| Daftar Tugas |
[a] Salin persis bagian teks tentang rukun nikah, dimulai dari "Yaitu perkataan dari" dan diakhiri dengan "terjemahan dari keduanya.".
[b] Menurut teks tentang rukun nikah, apa yang dimaksud dengan kalimat Allah dalam hadits yang dikutip?
[c] Alihkan kalimat dari teks tentang rukun nikah ini ke dalam bahasa Inggris: "Tidak sah aqad nikah melainkan dengan lafaz nikah atau tazwij atau terjemahan dari keduanya."

| Dokumen |
::::::::::
Friday, September 18, 2015

Rukun Nikah (Kitab Nikah / Perkawinan Bagian 3)

Rukun Nikah (Kitab Nikah / Perkawinan Bagian 3)

Rukun Nikah (Kitab Nikah / Perkawinan Bagian 3)

Rukun nikah itu ada tiga:

1. Sighat ('aqad)
Yaitu perkataan dari pihak wali perempuan, seperti kata wali: "Saya nikahkan engkau dengan anak saya bernama......",
  • Penjelasan:
    Hendaklah disebutkan nama pengantin perempuan itu.
  • jawab pihak laki-laki (mempelai): "Saya terima menikahi....."
  • Penjelasan:
    Hendaklah disebutkan nama pengantin perempuan itu.

  • Boleh juga terdahulu perkataan dari pihak mempelai, seperti: "Kawinkanlah saya dengan anakmu". Jawab wali: "Saya nikahkan engkau dengan anak saya......"
  • Penjelasan:
    Hendaklah disebutkan nama pengantin perempuan itu.

  • Karena maksudnya sama. Tidak sah aqad nikah melainkan dengan lafaz nikah atau tazwij atau terjemahan dari keduanya.

    Sabda Rasulullah SAW:
    "Telah berkata Nabi SAW: Takutlah kepada Allah dalam urusan perempuan sesungguhnya kamu ambil mereka dengan kepercayaan Allah dan kamu halalkan mereka dengan kalimat Allah. HR.Muslim".

    Yang dimaksud dengan kalimat Allah dalam hadits ialah Al-Qur'an dan tidak disebutkan dalam Al-Qur'an selain dari dua kalimat itu, (nikah dan tazwij), maka harus diturut agar tidak salah.

    Pendapat yang lain menyatakan: sah aqad dengan lafaz yang lain asal maknanya sama dengan kedua lafaz tersebut, karena asal lafaz aqad ma'qul makna tidak semata-mata ta'abudi.
::::::::::
| Cuplikan Data |
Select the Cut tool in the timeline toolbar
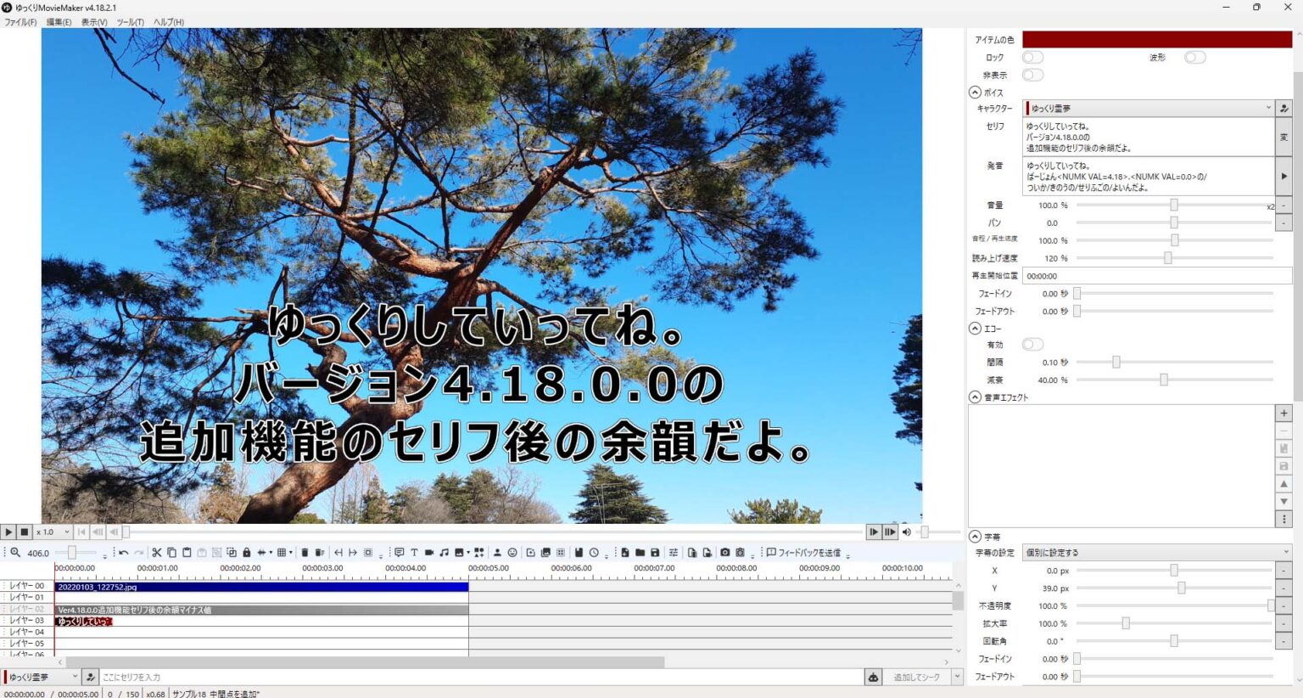The image size is (1303, 698). click(158, 552)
::::::::::
| Hasil Tiap Tugas |
[a]
Yaitu perkataan dari pihak wali perempuan, seperti kata wali: "Saya nikahkan engkau dengan anak saya bernama......",
  • Penjelasan:
    Hendaklah disebutkan nama pengantin perempuan itu.
  • jawab pihak laki-laki (mempelai): "Saya terima menikahi....."
  • Penjelasan:
    Hendaklah disebutkan nama pengantin perempuan itu.

  • Boleh juga terdahulu perkataan dari pihak mempelai, seperti: "Kawinkanlah saya dengan anakmu". Jawab wali: "Saya nikahkan engkau dengan anak saya......"
  • Penjelasan:
    Hendaklah disebutkan nama pengantin perempuan itu.

  • Karena maksudnya sama. Tidak sah aqad nikah melainkan dengan lafaz nikah atau tazwij atau terjemahan dari keduanya.

[b] Al-Qur'an.

[c] A marriage contract is not valid except with the word nikah or tazwij, or a translation of either of the two.